## Records for locating described items
■ ■ ■ ■ ■

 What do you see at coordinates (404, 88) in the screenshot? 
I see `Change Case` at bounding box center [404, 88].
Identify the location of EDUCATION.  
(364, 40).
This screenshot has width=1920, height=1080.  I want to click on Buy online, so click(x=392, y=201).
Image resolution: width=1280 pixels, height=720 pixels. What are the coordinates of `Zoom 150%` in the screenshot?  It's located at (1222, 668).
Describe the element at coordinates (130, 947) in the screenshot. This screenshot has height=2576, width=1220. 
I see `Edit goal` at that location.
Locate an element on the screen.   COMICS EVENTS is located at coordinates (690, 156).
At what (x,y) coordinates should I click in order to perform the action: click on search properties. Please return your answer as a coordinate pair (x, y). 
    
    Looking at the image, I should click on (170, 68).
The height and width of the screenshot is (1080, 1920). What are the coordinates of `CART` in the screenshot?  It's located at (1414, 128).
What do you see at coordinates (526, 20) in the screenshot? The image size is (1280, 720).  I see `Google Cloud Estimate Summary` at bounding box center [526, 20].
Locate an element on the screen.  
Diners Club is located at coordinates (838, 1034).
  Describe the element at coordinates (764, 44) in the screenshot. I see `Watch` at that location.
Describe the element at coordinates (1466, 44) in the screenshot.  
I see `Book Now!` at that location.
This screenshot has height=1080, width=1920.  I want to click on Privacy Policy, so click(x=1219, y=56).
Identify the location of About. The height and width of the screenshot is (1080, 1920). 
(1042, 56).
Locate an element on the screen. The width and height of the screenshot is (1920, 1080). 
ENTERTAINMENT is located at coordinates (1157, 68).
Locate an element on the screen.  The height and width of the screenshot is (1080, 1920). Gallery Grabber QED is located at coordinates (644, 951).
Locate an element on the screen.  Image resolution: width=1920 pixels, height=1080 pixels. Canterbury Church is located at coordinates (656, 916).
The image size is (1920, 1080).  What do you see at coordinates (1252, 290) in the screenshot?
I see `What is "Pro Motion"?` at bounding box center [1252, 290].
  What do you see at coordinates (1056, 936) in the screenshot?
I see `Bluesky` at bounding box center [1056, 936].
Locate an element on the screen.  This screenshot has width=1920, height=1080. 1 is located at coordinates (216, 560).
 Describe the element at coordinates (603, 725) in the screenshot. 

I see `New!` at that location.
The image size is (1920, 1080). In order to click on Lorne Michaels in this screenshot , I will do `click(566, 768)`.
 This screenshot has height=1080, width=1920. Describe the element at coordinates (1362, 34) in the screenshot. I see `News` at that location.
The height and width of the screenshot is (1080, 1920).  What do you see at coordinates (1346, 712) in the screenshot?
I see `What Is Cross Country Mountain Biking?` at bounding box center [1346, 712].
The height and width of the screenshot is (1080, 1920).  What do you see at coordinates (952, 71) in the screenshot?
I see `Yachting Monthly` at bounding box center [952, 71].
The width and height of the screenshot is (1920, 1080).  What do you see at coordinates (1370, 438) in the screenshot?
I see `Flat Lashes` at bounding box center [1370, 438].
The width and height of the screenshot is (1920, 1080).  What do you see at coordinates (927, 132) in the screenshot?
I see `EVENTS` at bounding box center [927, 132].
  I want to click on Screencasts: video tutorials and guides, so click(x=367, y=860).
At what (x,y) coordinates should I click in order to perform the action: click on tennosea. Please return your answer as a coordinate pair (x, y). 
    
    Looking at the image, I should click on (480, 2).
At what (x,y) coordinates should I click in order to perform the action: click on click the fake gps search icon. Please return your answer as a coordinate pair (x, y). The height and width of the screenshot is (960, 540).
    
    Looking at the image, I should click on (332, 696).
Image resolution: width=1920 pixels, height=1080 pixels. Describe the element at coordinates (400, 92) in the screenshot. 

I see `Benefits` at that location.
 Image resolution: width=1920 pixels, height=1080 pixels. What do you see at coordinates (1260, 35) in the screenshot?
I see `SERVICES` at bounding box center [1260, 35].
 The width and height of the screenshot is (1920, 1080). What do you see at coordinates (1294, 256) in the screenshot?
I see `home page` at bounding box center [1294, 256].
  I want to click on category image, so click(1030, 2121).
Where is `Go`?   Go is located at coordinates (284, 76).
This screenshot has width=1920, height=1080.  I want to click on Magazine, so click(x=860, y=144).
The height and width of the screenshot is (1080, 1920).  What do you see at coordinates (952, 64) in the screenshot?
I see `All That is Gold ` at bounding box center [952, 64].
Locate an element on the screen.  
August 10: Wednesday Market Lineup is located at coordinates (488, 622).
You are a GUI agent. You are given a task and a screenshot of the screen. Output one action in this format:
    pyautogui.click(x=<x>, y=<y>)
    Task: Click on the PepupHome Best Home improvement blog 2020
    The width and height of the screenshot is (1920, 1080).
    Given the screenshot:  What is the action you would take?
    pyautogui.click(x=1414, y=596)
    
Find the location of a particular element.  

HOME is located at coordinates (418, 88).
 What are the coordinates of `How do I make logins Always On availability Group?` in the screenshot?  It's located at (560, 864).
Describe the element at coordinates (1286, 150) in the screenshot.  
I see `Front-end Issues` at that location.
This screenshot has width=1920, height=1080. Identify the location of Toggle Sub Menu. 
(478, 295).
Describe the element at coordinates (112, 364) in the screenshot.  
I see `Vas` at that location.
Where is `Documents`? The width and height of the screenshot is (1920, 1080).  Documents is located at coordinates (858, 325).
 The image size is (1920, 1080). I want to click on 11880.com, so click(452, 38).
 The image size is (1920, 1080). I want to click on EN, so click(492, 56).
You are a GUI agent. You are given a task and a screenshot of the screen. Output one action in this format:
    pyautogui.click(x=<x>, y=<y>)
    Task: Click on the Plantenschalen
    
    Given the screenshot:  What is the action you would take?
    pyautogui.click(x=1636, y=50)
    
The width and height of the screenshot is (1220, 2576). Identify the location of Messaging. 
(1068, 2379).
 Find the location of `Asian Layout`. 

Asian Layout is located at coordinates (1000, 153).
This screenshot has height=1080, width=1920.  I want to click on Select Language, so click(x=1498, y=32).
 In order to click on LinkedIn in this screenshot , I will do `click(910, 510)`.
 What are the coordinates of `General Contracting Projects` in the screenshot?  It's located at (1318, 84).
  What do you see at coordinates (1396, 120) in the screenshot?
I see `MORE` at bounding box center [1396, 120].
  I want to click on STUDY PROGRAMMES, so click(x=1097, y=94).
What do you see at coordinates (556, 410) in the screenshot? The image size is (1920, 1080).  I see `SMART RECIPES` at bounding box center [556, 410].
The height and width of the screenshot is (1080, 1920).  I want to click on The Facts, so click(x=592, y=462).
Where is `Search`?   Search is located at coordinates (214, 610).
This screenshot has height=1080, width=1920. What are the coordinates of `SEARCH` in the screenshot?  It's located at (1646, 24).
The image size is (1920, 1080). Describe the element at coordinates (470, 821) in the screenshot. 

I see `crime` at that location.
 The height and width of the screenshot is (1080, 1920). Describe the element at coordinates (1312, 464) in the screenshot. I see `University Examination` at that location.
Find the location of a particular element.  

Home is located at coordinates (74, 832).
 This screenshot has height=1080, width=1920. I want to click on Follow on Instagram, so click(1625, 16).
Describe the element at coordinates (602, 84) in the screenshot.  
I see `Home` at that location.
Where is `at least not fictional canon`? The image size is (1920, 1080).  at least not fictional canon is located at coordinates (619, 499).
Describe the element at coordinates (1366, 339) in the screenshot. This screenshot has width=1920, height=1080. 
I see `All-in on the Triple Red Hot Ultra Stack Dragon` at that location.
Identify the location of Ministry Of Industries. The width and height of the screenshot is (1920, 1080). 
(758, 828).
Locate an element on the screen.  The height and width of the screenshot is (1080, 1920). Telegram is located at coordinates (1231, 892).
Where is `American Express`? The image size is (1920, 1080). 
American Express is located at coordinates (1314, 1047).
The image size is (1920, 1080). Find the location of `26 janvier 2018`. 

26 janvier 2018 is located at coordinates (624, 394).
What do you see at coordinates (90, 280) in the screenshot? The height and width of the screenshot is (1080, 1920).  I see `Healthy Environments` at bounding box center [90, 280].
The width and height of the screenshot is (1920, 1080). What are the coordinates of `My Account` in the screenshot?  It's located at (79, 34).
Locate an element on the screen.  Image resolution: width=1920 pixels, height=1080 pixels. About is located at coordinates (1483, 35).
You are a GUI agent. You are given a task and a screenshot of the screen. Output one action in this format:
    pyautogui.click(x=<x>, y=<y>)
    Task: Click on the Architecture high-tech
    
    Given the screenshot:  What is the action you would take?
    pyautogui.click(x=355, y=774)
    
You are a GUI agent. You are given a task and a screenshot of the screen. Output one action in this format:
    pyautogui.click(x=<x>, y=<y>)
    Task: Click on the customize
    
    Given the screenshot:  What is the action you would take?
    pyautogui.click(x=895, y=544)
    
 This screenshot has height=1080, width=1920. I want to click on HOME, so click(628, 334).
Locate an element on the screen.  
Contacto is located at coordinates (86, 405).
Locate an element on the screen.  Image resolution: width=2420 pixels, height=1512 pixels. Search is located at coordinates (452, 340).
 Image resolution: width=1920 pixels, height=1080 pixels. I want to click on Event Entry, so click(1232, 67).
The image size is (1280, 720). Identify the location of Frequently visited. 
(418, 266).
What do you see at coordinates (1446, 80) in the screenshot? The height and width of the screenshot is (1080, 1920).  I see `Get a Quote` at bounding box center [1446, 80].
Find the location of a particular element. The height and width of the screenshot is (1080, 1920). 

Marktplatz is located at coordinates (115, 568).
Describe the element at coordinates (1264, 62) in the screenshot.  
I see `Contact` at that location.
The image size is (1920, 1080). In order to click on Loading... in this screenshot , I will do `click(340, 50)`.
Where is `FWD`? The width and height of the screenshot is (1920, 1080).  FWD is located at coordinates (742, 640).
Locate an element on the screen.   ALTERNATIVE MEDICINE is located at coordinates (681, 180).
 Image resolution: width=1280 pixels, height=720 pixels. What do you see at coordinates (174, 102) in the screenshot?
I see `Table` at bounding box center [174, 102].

■ ■ ■ ■ ■

## Work instructions
Copy everything from the line containing "This screenshot has width=1920, height=1080. Identify" down to the line containing "coordinates (214, 610).", substituting "Notifications" for "Messaging" and leaving the rest unchanged.

## Written solution
This screenshot has width=1920, height=1080. Identify the location of Toggle Sub Menu. 
(478, 295).
Describe the element at coordinates (112, 364) in the screenshot.  
I see `Vas` at that location.
Where is `Documents`? The width and height of the screenshot is (1920, 1080).  Documents is located at coordinates (858, 325).
 The image size is (1920, 1080). I want to click on 11880.com, so click(452, 38).
 The image size is (1920, 1080). I want to click on EN, so click(492, 56).
You are a GUI agent. You are given a task and a screenshot of the screen. Output one action in this format:
    pyautogui.click(x=<x>, y=<y>)
    Task: Click on the Plantenschalen
    
    Given the screenshot:  What is the action you would take?
    pyautogui.click(x=1636, y=50)
    
The width and height of the screenshot is (1220, 2576). Identify the location of Notifications. 
(1068, 2379).
 Find the location of `Asian Layout`. 

Asian Layout is located at coordinates (1000, 153).
This screenshot has height=1080, width=1920.  I want to click on Select Language, so click(x=1498, y=32).
 In order to click on LinkedIn in this screenshot , I will do `click(910, 510)`.
 What are the coordinates of `General Contracting Projects` in the screenshot?  It's located at (1318, 84).
  What do you see at coordinates (1396, 120) in the screenshot?
I see `MORE` at bounding box center [1396, 120].
  I want to click on STUDY PROGRAMMES, so click(x=1097, y=94).
What do you see at coordinates (556, 410) in the screenshot? The image size is (1920, 1080).  I see `SMART RECIPES` at bounding box center [556, 410].
The height and width of the screenshot is (1080, 1920).  I want to click on The Facts, so click(x=592, y=462).
Where is `Search`?   Search is located at coordinates (214, 610).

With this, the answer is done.